Hello. I am trying to train and evaluate a Mask-RCNN model based on the Pytorch Torchvision Object Detection Finetuning Tutorial. I’ve modified the code to fit in my own dataset. So, everything runs great, but I wanted to evaluate the model during the training process, so for each epoch, I could save the model if it has better scores. The problem is that the scores in the output don’t change at all, and sometimes the model even returns empty scores.
Here is the core of the training code and the part that i added to evaluate the model.
bestScore = 0
for epoch in range(int(num_epochs)):
model.train()
# train for one epoch, printing every 10 iterations
train_one_epoch(model, optimizer, data_loader, device, epoch, writer, print_freq=10)

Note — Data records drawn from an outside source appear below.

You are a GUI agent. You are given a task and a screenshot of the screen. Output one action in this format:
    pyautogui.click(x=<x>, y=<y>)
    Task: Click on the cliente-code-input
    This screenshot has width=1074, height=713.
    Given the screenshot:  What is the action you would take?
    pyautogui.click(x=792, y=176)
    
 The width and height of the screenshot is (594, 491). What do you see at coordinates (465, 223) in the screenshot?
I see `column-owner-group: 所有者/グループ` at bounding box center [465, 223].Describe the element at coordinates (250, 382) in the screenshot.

# update the learning rate
lr_scheduler.step()
#####################################
#evaluate and save the model
model.eval()
soma = 0
qtd = 0
for image in data_loader_test:
#Here we create a list, because the model expects a list of Tensors
lista = []
#It is important to send the image to CUDA, otherwise it will try to execute in the CPU
x = image[0][0].cuda()
lista.append(x)
output = model(lista)
for item in output[0]['scores']:
soma += item.data.item()
qtd += 1
averageScores = soma/qtd
print("Epoch ", epoch, " score: ", averageScores)
if((averageScores) > bestScore):
print(averageScores, "is bigger than ", bestScore)
bestScore = averageScores
print("#### Saving the model ####")
path = "model.pth"
torch.save(model.state_dict(), path)
# #####################################
And this is a sample output of the model in “eval mode” that I often get:
[{'boxes': tensor([], device='cuda:0', size=(0, 4), grad_fn=<StackBackward>), 'labels': tensor([], device='cuda:0', dtype=torch.int64), 'scores': tensor([], device='cuda:0', grad_fn=<IndexBackward>), 'masks': tensor([], device='cuda:0', size=(0, 1, 480, 720))}]
I don’t know if this average of the scores is correct, and if this is a valid and proper way to evaluate this mask-RCNN model during training. Could you guys help me out with this one? Thanks in advance!